Working from a Linux system (host). The internal WiFi card on the host is connected to some network with internet. I want to create a second network that will share the internet connection and will make the host visible to clients of network 2. Clients of network 2 will also be visible to the host. I want this to work in a semi portable fashion. I'm not sure which is the best way to accomplish this:
- Use a small travel router (ex: TP-Link AC750) which can be put into an access point mode and can have its WAN Ethernet port connected to host which can share internet over Ethernet. I know this can work, I have done it with other less portable routers. It is a bit clunky to carry around and I cannot figure out what the power output is on these little routers. I did find that it is about a 2.5dBi antenna (per the FCC filing).
- Use a USB network adapter (ex: Panda Wireless PAU09) which can be used directly and have internet shared on a new network generated by the adapter, like a hotspot. I haven't actually tried this (don't have a modern usb adapter laying around). This method might be cleaner and easier to carry around. The adapters from Panda and Alfa have decent antennas, but I'm not clear on their power.

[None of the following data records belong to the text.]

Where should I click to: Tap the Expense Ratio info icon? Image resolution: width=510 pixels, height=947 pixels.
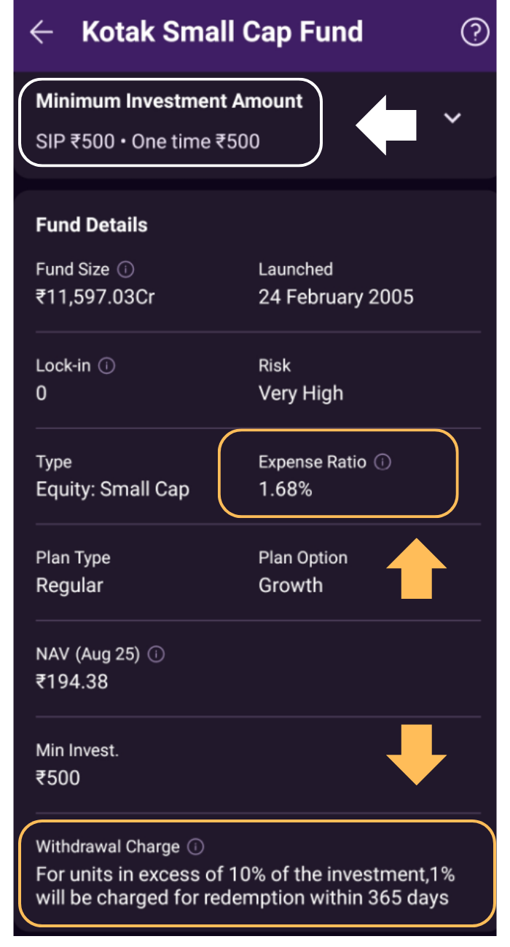[383, 462]
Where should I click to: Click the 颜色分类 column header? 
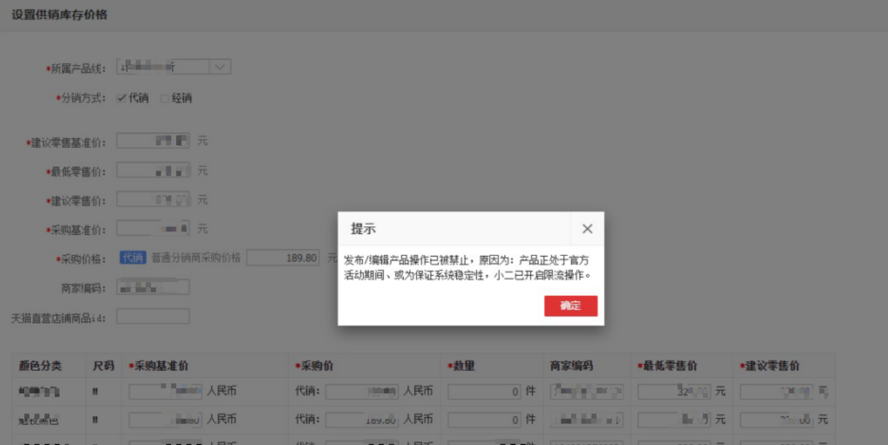coord(41,366)
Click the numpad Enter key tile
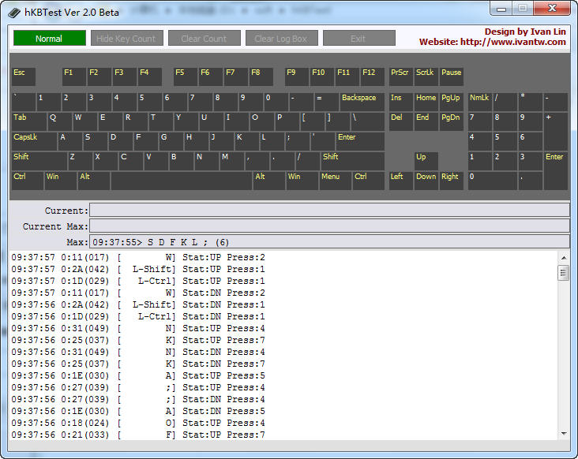The height and width of the screenshot is (459, 578). 555,170

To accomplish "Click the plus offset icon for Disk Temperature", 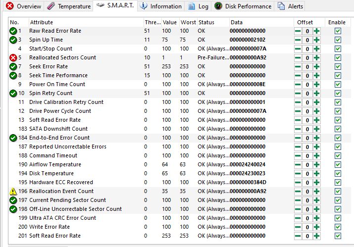I will click(x=316, y=174).
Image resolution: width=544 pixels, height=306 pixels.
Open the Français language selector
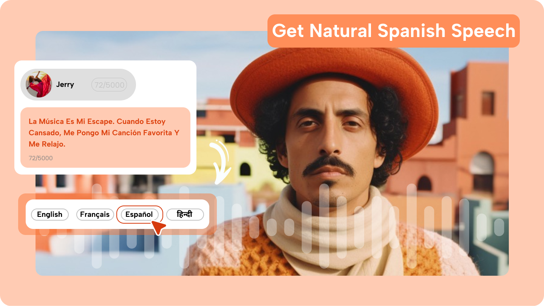(x=95, y=215)
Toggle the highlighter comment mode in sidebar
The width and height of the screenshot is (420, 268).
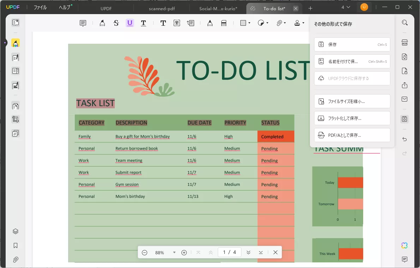pos(16,43)
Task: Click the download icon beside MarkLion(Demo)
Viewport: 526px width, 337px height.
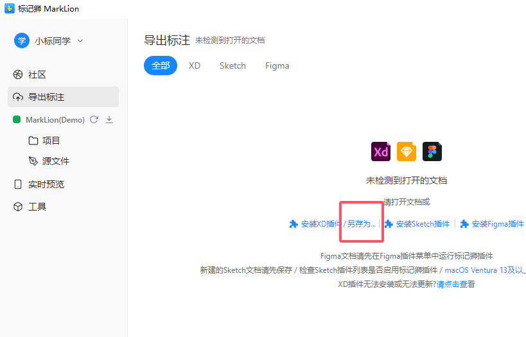Action: 109,119
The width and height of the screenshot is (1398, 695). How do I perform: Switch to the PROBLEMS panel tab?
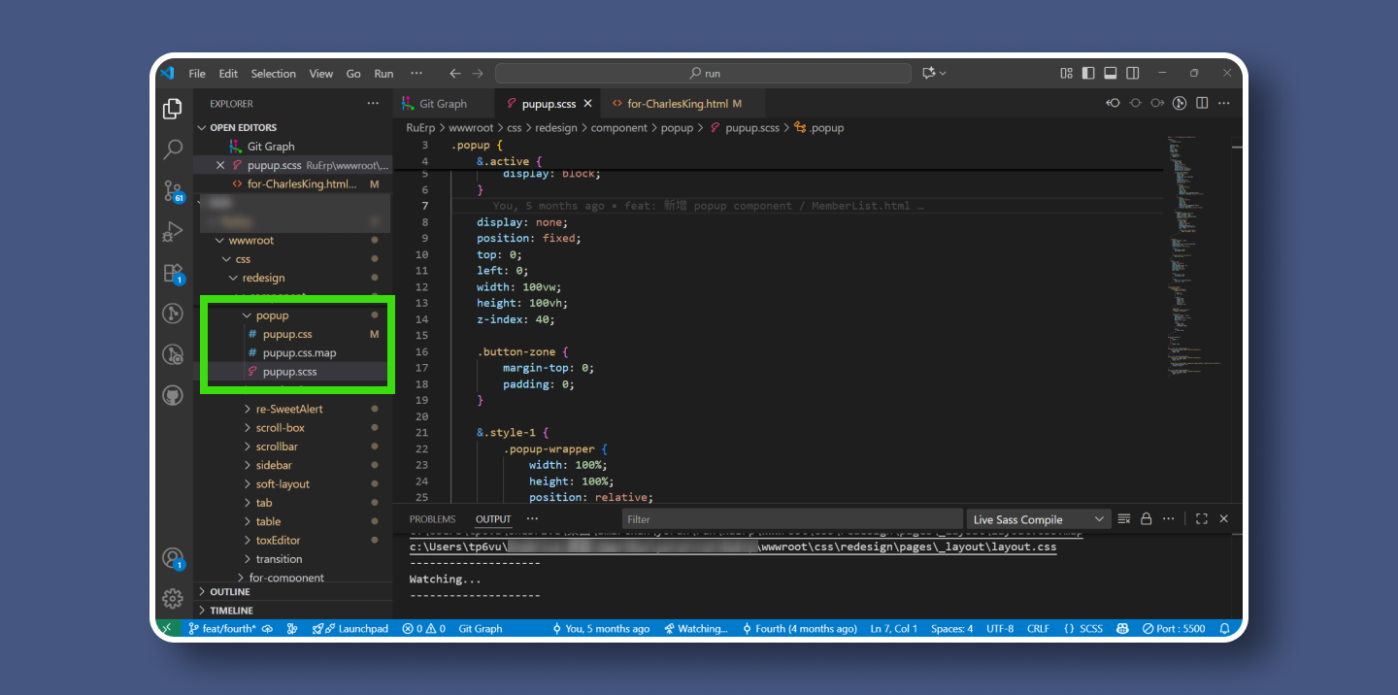tap(432, 519)
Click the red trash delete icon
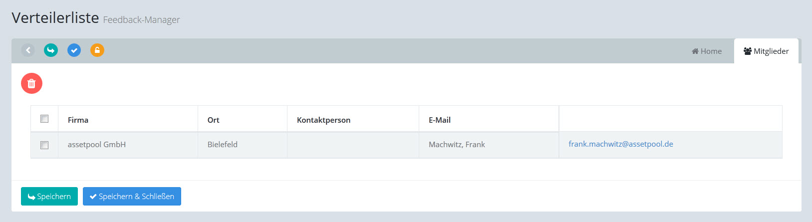The image size is (812, 222). 31,83
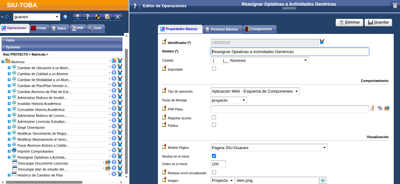The height and width of the screenshot is (184, 400).
Task: Open the Tipo de operación dropdown
Action: (255, 91)
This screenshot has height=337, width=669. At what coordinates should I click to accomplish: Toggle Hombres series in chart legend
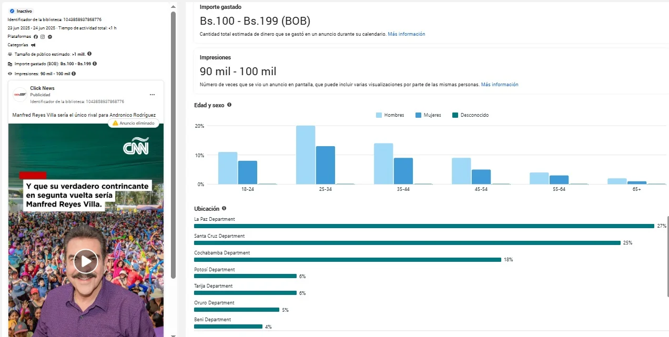pos(390,115)
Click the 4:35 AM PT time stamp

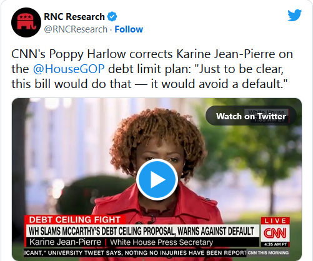276,244
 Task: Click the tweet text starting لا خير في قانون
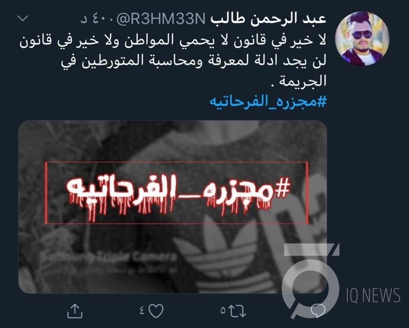point(173,60)
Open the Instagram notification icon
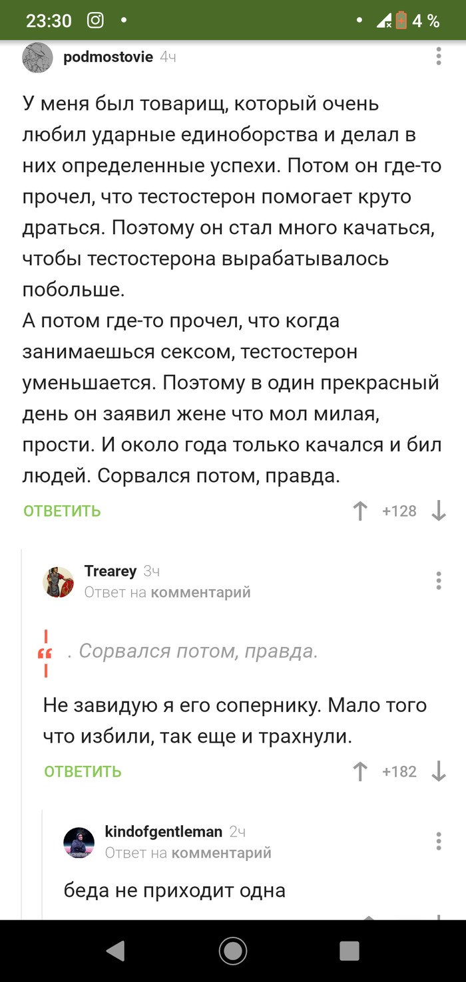Image resolution: width=466 pixels, height=982 pixels. [x=95, y=20]
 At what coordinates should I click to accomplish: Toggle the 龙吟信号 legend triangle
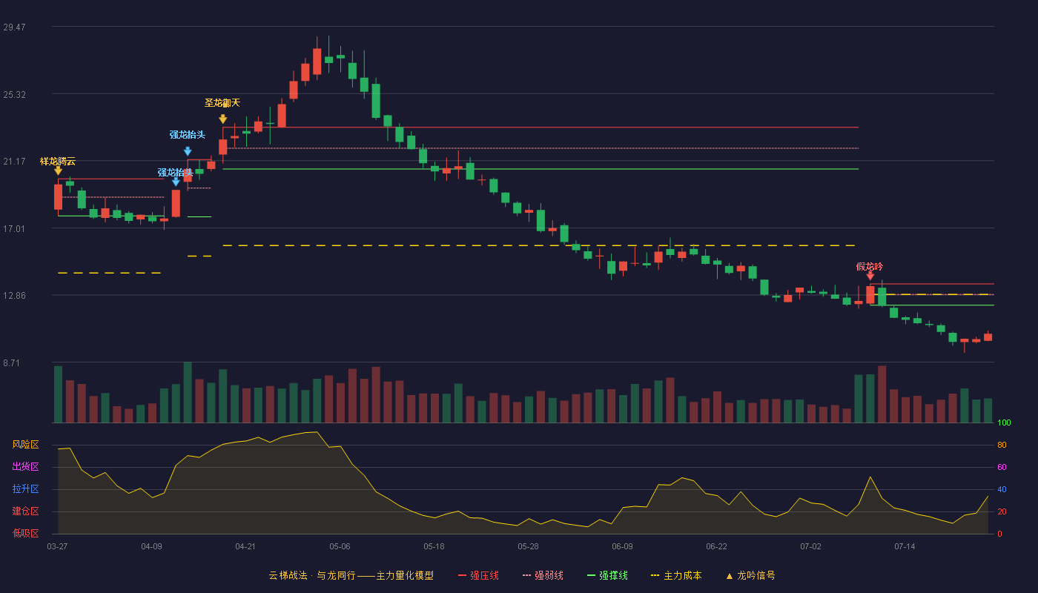tap(729, 576)
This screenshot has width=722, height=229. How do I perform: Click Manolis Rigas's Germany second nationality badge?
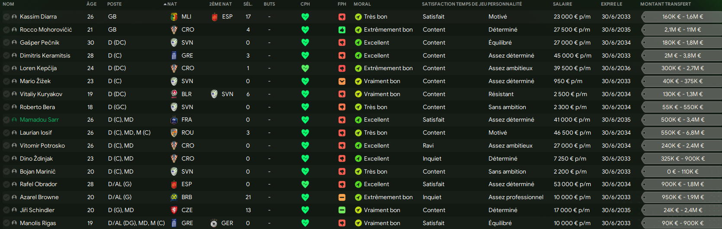[x=214, y=223]
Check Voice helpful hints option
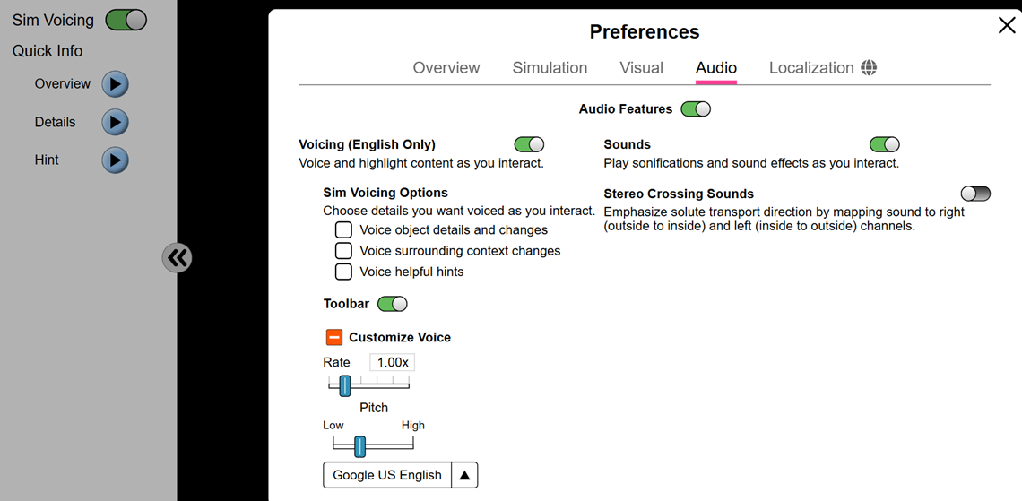Image resolution: width=1022 pixels, height=501 pixels. [343, 272]

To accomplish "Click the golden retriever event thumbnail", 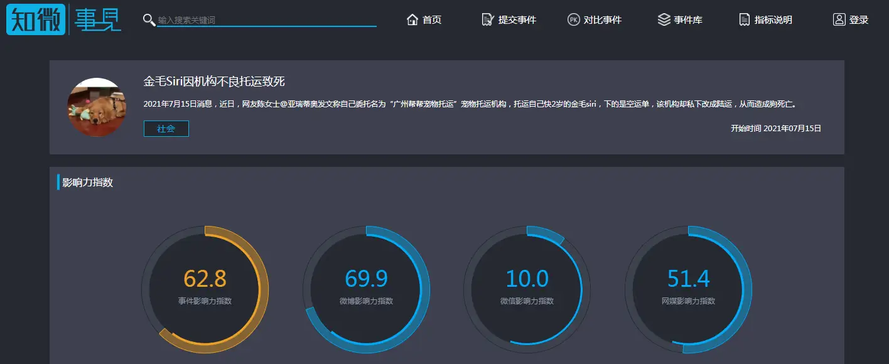I will pyautogui.click(x=96, y=107).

Any thoughts on this? Details I'm not considering?
Edit: To keep this from being something that drifts into too much opinion, let me be more specific rather than asking what I should do:
- Which mechanism will give a longer range for both sending to and receiving from a remote machine? Essentially this boils down to the router seems to have a lower attenuation antenna but higher power and the usb network adapter has lower power, but a better antenna. Which is more important?
- Will the network adapter method be significantly less stable since it is relying on the OS to handle more of the underlying networking?